Es ist weiterhin interessant festzustellen, dass in NY die Attraktivität der Online-Erwerbskanäle vor allem auf der Möglichkeit beruht, exklusive Produkte zu finden, größtmögliche Diskretion und Privatsphäre während des Einkaufs zu genießen und sich besser über die Merkmale des Produkts und die Vielfältigkeit des Angebots informieren zu können. Der chinesische Markt hingegen sieht diesen letzten Aspekt sowie den Spaß beim Einkaufen im Allgemeinen immer noch als einen Vorzug, der allein den realen Geschäften vorbehalten ist. Es gehen zwei unterschiedliche Konsumprofile hervor: Der Erwerb von Modeartikeln ist in China vorwiegend an die Zurschaustellung der eigenen Kaufkraft gebunden, während die amerikanischen Verbraucher eine stärkere Markenaffinität aufwiesen, so der Bericht von ContactLab.

Von Schanghai aus betrachtet bestätigt sich der chinesische Markt als ein Markt mit enormem Potenzial für Unternehmen, die Luxusartikel herstellen.
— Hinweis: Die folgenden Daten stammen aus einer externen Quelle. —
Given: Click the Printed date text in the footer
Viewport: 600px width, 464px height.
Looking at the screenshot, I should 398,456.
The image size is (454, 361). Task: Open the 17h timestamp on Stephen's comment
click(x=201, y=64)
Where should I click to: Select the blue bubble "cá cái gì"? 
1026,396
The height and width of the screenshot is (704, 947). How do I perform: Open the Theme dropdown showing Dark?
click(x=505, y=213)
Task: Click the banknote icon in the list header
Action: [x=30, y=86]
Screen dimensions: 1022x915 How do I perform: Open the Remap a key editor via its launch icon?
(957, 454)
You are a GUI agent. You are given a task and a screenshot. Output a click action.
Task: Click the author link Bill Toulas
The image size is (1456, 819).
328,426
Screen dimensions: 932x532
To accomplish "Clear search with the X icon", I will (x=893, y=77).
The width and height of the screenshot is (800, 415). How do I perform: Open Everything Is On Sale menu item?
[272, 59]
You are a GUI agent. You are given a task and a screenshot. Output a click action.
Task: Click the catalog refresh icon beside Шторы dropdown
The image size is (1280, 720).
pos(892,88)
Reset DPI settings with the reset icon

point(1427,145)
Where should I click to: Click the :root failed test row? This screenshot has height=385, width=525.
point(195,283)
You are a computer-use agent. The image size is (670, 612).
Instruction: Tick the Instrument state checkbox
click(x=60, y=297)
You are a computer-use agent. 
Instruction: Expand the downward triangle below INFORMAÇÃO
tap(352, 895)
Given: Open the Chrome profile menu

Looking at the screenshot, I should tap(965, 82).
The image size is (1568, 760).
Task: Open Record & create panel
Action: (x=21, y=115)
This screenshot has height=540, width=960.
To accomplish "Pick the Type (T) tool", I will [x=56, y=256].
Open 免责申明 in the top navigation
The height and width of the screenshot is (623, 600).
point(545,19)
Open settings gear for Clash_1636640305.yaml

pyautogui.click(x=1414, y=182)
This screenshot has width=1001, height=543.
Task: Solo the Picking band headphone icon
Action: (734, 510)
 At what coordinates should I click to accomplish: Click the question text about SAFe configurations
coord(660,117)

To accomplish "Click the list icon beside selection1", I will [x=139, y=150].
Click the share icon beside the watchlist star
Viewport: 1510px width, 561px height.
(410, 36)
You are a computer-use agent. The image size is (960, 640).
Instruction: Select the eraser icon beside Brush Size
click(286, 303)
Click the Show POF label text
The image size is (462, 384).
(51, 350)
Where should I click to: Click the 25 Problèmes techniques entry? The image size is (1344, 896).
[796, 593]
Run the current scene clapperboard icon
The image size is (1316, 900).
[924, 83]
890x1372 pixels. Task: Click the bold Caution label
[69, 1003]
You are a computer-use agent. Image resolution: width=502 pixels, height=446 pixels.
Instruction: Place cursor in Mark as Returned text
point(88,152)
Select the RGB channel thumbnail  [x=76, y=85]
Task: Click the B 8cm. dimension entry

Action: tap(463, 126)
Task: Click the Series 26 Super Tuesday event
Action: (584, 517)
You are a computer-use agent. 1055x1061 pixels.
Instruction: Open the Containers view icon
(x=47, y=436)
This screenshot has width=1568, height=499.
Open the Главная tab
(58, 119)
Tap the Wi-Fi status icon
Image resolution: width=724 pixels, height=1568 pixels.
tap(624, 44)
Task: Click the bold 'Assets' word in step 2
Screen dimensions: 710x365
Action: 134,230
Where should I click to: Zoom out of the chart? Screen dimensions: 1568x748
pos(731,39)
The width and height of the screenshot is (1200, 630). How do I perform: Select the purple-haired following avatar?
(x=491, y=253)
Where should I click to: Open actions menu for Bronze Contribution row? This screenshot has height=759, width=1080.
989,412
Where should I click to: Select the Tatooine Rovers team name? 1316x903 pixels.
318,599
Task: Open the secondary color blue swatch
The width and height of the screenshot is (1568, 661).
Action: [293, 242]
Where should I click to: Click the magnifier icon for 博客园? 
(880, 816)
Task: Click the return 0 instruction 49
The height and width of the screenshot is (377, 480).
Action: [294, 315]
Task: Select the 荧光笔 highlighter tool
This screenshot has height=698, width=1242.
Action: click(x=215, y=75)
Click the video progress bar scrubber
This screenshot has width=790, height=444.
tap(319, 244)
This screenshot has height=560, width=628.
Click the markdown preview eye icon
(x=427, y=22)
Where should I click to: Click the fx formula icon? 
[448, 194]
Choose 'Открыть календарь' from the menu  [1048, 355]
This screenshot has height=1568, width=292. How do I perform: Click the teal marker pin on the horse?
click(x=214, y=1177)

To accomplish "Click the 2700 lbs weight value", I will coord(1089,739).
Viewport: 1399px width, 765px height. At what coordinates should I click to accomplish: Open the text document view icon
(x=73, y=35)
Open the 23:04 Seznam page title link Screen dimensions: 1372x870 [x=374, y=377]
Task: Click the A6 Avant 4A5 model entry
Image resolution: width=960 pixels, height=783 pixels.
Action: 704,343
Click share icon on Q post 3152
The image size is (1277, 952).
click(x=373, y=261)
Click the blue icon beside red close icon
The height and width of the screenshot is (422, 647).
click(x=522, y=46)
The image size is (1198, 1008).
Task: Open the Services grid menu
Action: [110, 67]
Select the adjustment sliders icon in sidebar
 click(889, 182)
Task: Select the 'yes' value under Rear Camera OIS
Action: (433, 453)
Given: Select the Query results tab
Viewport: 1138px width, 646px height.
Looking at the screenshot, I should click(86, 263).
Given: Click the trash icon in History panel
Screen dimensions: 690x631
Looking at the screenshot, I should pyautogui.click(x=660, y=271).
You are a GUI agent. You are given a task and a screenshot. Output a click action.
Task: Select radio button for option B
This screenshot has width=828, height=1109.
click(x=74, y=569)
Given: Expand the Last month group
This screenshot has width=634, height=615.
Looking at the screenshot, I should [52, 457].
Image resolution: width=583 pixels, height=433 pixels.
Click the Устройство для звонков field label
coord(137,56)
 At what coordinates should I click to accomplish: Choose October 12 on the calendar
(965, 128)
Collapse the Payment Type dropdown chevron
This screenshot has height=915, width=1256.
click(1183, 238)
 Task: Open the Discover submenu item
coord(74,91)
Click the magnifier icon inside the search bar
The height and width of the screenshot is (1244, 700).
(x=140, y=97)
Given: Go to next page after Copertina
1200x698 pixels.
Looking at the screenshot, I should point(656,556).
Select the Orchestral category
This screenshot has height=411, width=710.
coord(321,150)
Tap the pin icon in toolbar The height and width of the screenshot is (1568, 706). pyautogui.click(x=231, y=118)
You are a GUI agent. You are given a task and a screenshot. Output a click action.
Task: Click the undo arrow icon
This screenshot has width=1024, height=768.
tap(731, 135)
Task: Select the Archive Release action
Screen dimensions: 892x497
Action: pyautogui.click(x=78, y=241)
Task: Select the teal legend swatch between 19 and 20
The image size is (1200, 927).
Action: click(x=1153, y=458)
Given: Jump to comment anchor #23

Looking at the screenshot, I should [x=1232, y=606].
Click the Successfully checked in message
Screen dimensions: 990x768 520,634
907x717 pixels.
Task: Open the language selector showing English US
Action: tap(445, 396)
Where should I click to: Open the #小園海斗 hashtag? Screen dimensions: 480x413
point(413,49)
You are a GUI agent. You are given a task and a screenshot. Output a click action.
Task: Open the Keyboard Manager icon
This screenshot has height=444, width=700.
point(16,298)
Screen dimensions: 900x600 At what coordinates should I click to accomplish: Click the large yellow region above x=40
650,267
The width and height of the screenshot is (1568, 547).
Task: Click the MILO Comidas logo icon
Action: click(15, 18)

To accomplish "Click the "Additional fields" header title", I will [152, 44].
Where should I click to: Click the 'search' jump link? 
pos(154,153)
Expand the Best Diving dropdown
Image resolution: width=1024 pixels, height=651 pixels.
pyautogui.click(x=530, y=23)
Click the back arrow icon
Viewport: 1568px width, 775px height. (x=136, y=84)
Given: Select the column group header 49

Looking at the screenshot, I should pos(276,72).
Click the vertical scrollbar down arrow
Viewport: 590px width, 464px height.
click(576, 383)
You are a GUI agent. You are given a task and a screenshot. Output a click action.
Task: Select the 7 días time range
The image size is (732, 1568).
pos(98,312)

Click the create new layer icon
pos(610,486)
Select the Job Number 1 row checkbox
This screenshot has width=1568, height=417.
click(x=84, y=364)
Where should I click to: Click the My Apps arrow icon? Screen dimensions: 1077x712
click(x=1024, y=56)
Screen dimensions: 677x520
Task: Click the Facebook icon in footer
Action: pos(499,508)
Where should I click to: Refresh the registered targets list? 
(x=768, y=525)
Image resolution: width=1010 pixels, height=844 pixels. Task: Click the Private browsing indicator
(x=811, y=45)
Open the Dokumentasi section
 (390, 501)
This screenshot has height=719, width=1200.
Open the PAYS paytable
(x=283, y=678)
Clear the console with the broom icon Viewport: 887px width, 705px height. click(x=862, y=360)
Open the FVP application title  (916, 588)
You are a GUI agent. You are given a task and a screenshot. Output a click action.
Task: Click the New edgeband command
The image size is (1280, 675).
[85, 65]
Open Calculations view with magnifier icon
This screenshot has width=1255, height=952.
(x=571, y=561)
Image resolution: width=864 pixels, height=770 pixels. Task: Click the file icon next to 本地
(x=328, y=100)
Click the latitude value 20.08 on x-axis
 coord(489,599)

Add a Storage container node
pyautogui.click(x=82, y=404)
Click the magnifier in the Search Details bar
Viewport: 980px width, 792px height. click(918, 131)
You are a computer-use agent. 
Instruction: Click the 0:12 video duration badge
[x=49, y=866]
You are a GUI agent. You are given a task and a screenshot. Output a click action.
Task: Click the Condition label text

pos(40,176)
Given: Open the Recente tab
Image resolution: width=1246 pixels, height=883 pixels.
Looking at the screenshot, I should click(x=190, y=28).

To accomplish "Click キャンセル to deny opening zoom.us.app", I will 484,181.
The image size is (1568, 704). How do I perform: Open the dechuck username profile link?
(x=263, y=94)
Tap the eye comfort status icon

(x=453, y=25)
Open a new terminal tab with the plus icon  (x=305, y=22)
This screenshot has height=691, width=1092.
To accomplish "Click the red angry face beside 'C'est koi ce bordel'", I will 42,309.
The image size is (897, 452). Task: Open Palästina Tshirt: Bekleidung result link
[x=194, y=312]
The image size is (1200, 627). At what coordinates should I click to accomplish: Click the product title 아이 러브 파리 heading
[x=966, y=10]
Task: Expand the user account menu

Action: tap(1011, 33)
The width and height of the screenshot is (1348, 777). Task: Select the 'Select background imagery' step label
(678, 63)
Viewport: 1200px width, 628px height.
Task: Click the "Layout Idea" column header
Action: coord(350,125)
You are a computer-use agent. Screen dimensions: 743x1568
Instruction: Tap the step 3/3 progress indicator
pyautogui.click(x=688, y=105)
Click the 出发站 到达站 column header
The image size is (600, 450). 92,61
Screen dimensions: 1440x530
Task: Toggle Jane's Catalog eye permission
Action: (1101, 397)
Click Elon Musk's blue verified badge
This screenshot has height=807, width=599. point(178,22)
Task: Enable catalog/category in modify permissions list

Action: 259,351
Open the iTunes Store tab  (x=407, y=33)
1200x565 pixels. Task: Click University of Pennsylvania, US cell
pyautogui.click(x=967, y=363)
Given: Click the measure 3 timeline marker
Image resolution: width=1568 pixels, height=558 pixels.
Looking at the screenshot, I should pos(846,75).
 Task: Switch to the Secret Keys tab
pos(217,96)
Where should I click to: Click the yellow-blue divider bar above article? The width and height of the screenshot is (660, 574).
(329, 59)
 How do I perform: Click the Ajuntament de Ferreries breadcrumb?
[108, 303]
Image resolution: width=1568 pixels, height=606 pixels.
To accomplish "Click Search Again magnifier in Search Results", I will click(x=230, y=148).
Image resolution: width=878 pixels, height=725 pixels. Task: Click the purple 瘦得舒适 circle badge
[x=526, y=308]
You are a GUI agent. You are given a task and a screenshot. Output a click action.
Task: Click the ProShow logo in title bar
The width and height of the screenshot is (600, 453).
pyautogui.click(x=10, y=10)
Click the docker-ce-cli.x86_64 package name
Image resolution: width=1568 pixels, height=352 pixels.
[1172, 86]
Es ist in jedem Fall unerlässlich, eine strategische Herangehensweise zu erarbeiten, die die spezifischen Charakteristiken der beiden Länder berücksichtigt sei es unter dem Gesichtspunkt des ersten Anstoßes, der die Grundlage des Shoppingerlebnisses bildet, sei es in Hinblick auf die exklusive oder aber überlagerte Auswahl des E-Commerce-Kanals bzw. des Brick & Mortar zum Abschluss der eigenen Einkäufe.